Radiation in the area is ranging from 100-400 mSv/hr which is a high dose and is hindering workers. The Japanese think the high radiation is coming from reactor 3 which they are trying to cool with fire hoses and water cannons. They have also tried helicopter water drops but they don't seem to have been effective because the helos can't get low enough due to the radiation levels. Despite all this, radiation at the border of the site is down to .64 mSv/hr from a high of 3.39 mSv/hr yesterday. Still a concerning amount but not life threatening. That means that fuel is not "burning" in some pond burning and spewing radioactive isotopes into the air at this point. That's a good thing. My guess is that the high radiation they are seeing is due to fuel rods in reactor 3 having at least partially melted. I can see that melted uranium pools might cause a slight increase in decay rate as the control rods that absorb neutrons wouldn't work properly. The borated water mitigates that quite a bit so it wouldn't be a huge increase but these things produce megawatts of heat so even a small increase means you need to dump lots of water on the thing to cool it.

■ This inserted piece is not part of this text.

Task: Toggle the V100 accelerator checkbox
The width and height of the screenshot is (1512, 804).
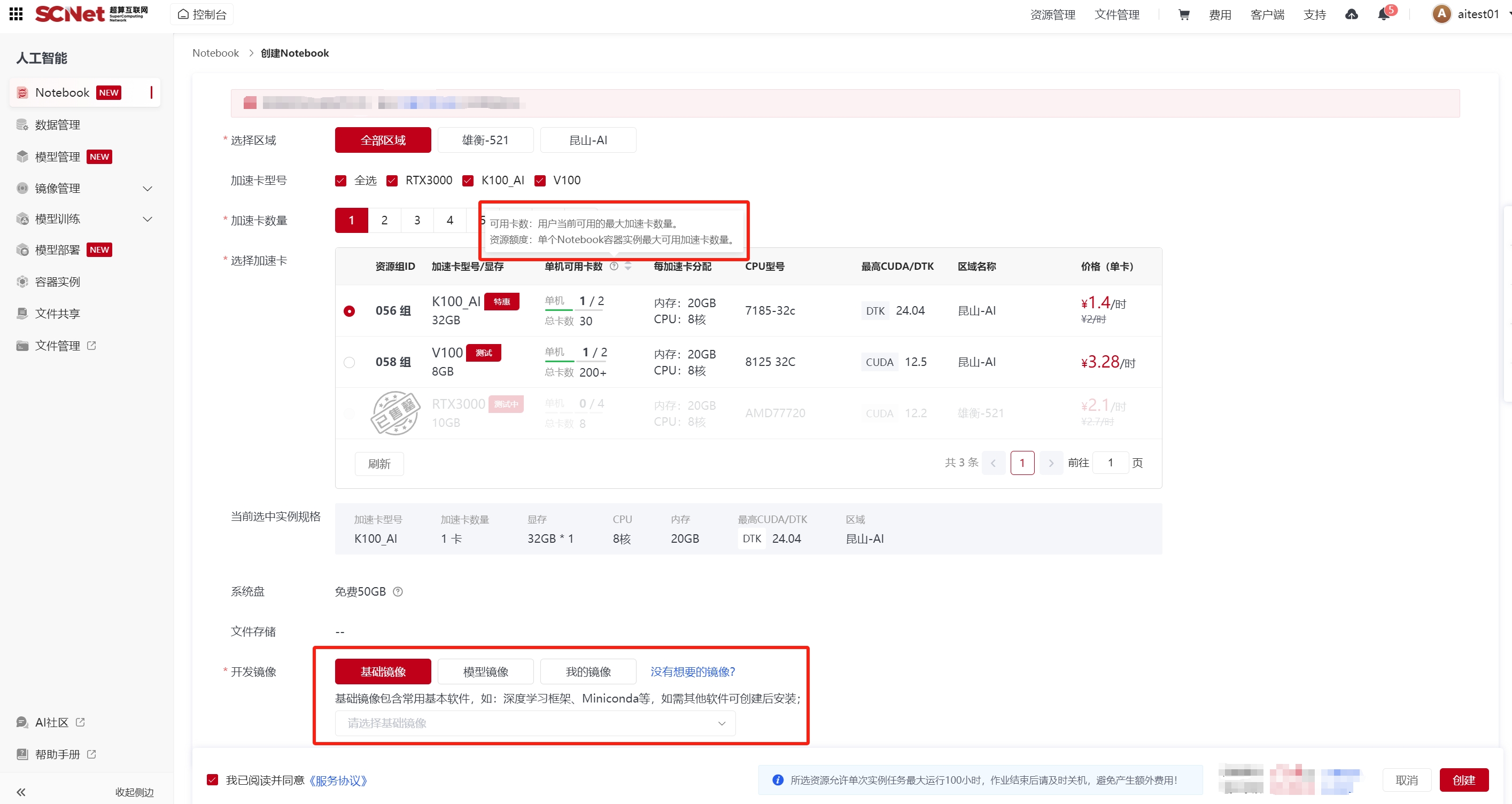Action: [540, 181]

They're supposed to get external power back to the site today. That hopefully will result in all the coolant pumps coming back online which should quickly bring things back into equilibrium. No certainty there though as no one has said if the electric pumps were damaged by the earthquake or tsunami. Keep your fingers crossed. While I'm not overly worried about the public I do feel for the rad workers who are getting elevated doses of radiation. They are potentially giving up a few years of their life expectancy to keep this situation under control. The plant suffered 100 casualties, dead and injured, during the initial earthquake and tsunami. These engineers are missing friends and who knows how their families fared off site. We should not forget that this is a human tragedy.